Pourquoi il n’y a pas de pont entre l’Espagne et le Maroc (et pourquoi le tunnel est si compliqué)
Quatorze kilomètres séparent l’Espagne du Maroc au point le plus étroit du détroit de Gibraltar. Une distance si réduite qu’elle alimente depuis longtemps le rêve d’une liaison terrestre fixe entre l’Europe et l’Afrique. Pourtant, si un projet de tunnel sous-marin est à l’étude, aucune tentative de construction d’un pont n’a jamais été lancée, en raison d’obstacles techniques et géographiques jugés insurmontables.
Selon l’Institut d’ingénierie d’Espagne (IIES), plusieurs facteurs rendent le projet de pont utopique. Le premier est la profondeur du détroit, qui atteint 900 mètres, rappelle La Razòn. S’ajoutent à cela de très forts courants marins dus à la rencontre entre l’Atlantique et la Méditerranée. Ces conditions extrêmes rendraient la structure instable et nécessiteraient des piliers espacés de « plus de quatorze kilomètres, quelque chose d’impossible avec la technologie actuelle », selon l’IIES.
Séismes, vents violents et trafic maritime
Un autre obstacle majeur est l’activité sismique de la zone. Le détroit est situé à la rencontre des plaques tectoniques africaine et eurasienne, ce qui le rend sujet à de fréquents tremblements de terre. De plus, les vents violents et le trafic maritime intense de la zone compliquent l’équation. Un pont devrait être suffisamment haut pour laisser passer les plus grands navires du monde et ses fondations assez solides pour résister à d’éventuelles collisions, faisant grimper les coûts de construction à des « montants astronomiques ».
Face à l’impossibilité technique du pont, les deux pays ont officiellement réactivé en avril 2023 le projet de tunnel sous-marin.
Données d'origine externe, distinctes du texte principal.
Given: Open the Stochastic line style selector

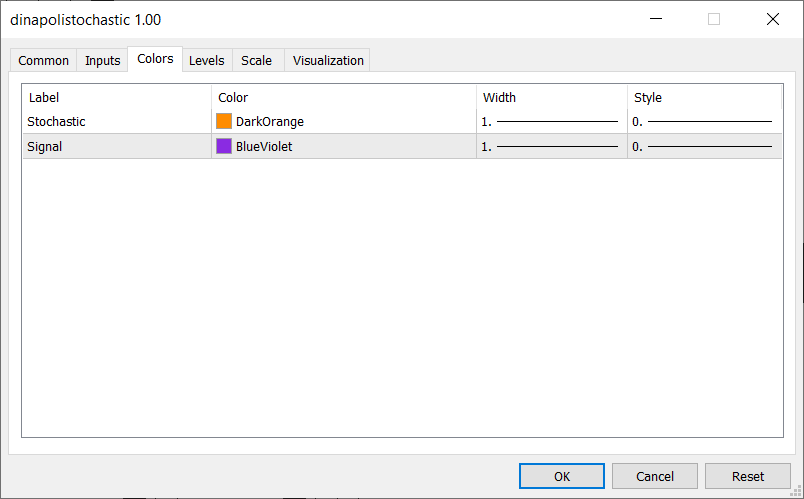Looking at the screenshot, I should click(705, 122).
Imaginé il y a plus de 30 ans, ce projet exclusivement ferroviaire ferait 60 kilomètres de long, dont 28 sous la mer. Cependant, il fait face aux mêmes défis géologiques (séismes, courants) et son coût est estimé entre 15 et 30 milliards d’euros. S’il voit le jour, il ne serait pas opérationnel avant 2040 au plus tôt.